BEGIN AVAILABLE DATA
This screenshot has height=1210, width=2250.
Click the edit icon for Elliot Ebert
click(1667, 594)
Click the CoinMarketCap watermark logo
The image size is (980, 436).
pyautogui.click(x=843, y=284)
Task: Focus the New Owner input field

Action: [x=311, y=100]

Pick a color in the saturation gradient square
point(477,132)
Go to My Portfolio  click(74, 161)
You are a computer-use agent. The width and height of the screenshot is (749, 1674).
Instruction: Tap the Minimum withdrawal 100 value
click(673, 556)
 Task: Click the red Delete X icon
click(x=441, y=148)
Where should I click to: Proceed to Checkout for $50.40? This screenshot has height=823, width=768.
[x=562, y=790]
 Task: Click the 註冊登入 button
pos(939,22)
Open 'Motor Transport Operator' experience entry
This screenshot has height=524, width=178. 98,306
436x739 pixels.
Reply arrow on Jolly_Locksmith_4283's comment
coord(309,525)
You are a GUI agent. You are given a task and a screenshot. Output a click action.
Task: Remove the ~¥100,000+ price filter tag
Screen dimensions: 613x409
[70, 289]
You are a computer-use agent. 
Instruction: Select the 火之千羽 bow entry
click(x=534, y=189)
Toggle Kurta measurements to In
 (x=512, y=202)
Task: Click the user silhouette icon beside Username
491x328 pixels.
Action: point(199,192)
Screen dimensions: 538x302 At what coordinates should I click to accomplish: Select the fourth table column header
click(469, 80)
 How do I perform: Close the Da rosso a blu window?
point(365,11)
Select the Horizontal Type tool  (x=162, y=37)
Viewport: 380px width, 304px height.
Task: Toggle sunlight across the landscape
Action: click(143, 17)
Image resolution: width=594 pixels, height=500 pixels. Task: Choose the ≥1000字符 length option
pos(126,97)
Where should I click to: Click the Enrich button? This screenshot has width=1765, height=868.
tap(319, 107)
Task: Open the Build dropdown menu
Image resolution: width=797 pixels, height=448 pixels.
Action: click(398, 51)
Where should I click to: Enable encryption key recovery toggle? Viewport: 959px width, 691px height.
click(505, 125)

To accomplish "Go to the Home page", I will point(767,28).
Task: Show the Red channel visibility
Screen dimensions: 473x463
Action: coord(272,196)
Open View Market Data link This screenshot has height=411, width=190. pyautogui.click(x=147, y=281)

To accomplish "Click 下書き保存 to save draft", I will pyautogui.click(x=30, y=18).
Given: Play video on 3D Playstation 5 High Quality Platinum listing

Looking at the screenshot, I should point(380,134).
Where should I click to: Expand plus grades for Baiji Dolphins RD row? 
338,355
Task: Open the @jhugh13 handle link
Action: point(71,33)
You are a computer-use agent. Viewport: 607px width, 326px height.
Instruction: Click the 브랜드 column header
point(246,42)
END AVAILABLE DATA
§ WHAT YOU ARE ASKED TO DO: Write out every line from the entries where "computer" appears.

§ EXERCISE SOLUTION:
You are a computer-use agent. The width and height of the screenshot is (749, 1674).
You are a computer-use agent. 
You are a computer-use agent. Viewport: 607px width, 326px height.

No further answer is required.